Heartbeat stops pinging http(s) routes

Hello,

I have installed heartbeat (heartbeat-7.17.6-windows-x86_64) in order to monitor the availability of some URLs.

The pb is that it stops pinging without apparent reason (I see nothing special in the logs) while the service continues working.
I happens every one or two days.
I have stored the parts of the log files one or two hours around the last data received before restart, but I seems not possible to post them here.

Any help is welcome. Thanks.

Can you share the configuration for the affected monitors, with any sensitive info redacted?

Hello Andrew,

Here is the part heartbeat.monitors: of the file heartbeat.yml

heartbeat.monitors:
- type: http
  enabled: true
  id: heartbeat_http_check_ID
  name: HTTP check with heartbeat
  urls:
      - "http://xconf-qa.equant.com:8080/Ping"
      - "https://xconf-qa.equant.com/XCONF.API/api/Test"
      - "http://10.238.116.238/XConfWebAPI/info/warningCodes"
      - "https://xconf-qa.equant.com/XCONF"

  schedule: '@every 1m'
  ssl.verification_mode: none
  

Let me know what other information could be usefull.
Thank you.

Hi @ppic,

Thanks for the information provided, we'll try to replicate it on our side but considering the conditions under which it happens it might take a while.
In the mean time, could you help us understand a bit more about the context you're running these monitors on:

  • Are these the only monitors that Heartbeat is running? If there're others, do those continue running?
  • Does Heartbeat still generate logs after it stops running monitors?
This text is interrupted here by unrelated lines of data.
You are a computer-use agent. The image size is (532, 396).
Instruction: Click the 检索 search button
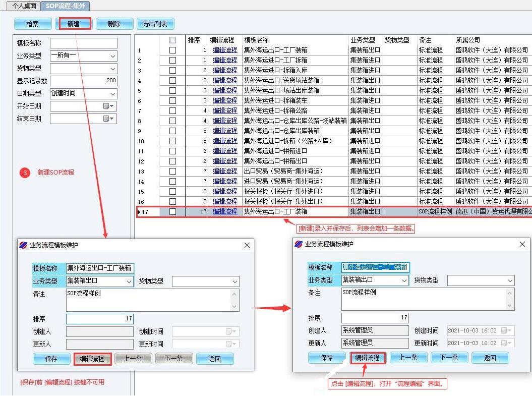33,24
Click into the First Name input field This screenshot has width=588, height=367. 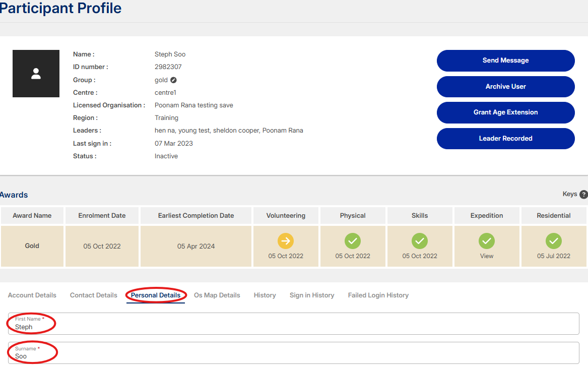coord(293,327)
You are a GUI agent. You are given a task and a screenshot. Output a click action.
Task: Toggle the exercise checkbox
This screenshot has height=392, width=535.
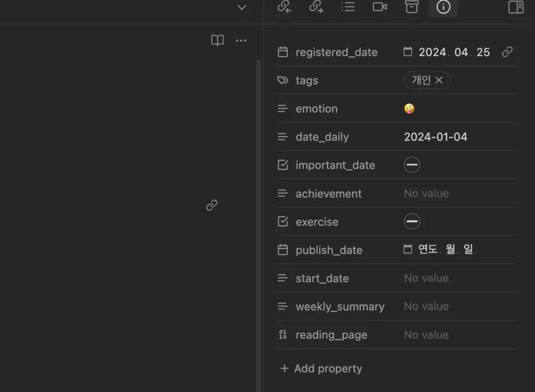412,222
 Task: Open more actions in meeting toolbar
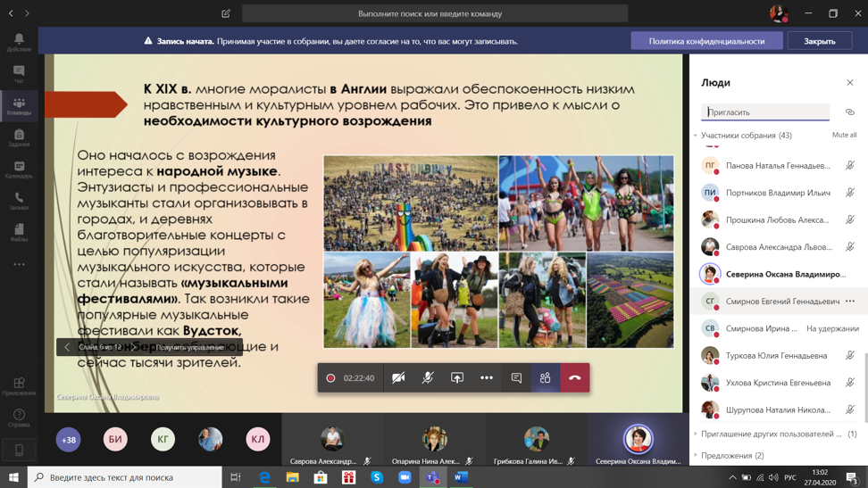[487, 378]
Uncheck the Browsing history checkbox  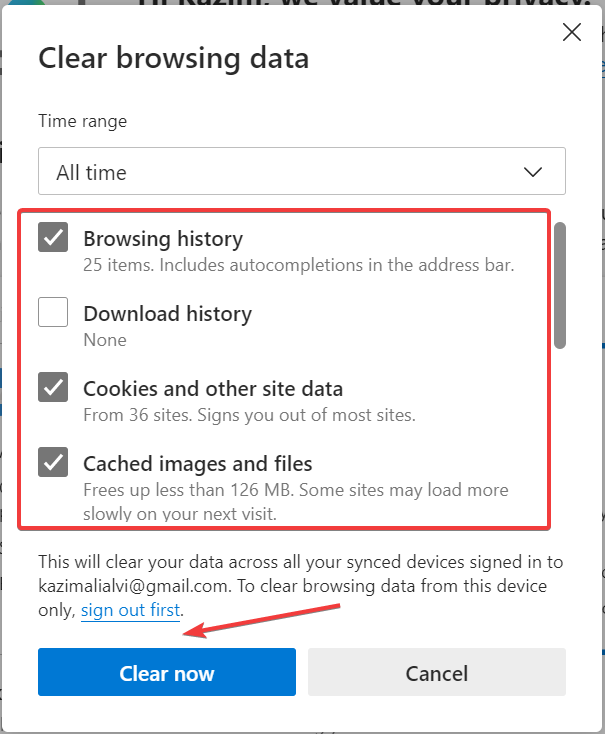pyautogui.click(x=53, y=237)
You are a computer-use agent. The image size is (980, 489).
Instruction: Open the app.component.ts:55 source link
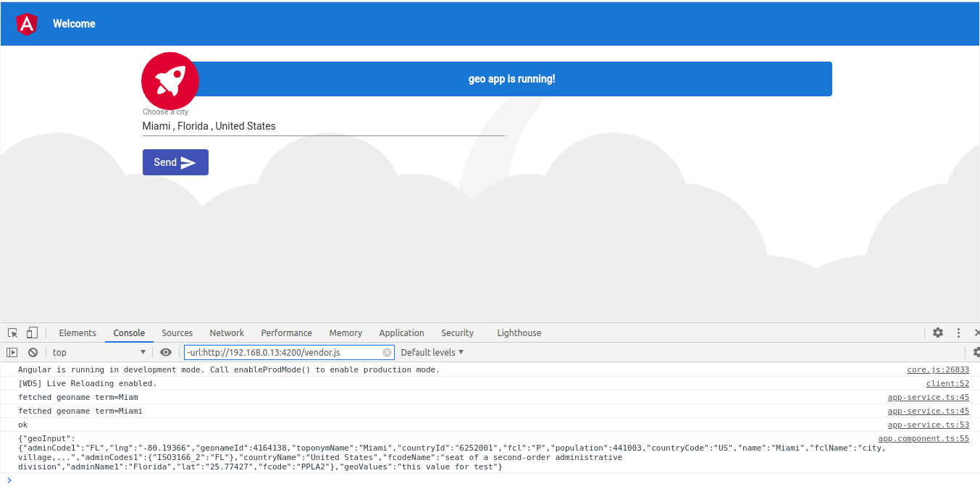click(x=924, y=438)
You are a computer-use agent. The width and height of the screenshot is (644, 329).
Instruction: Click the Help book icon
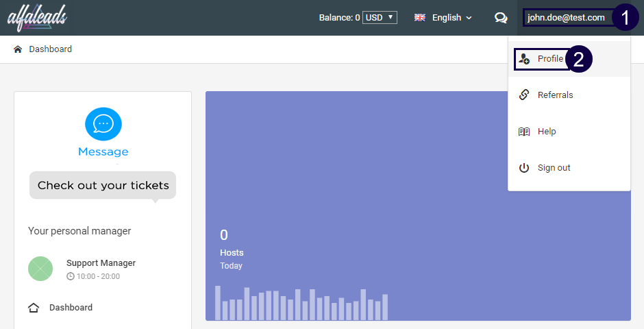click(524, 132)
There's usually an event periodically emitted when there're no documents to index, do those still happen?
  • How is Heartbeat running inside Windows, is it installed as a service or running as a bare binary?

Hi Emilio,

Here are the answers to your questions:

  • Are these the only monitors that Heartbeat is running? If there're others, do those continue running?
    ==> Yes, the only section heartbeat.monitors: of the file heartbeat.yml is displayed above.

  • Does Heartbeat still generate logs after it stops running monitors? There's usually an event periodically emitted when there're no documents to index, do those still happen?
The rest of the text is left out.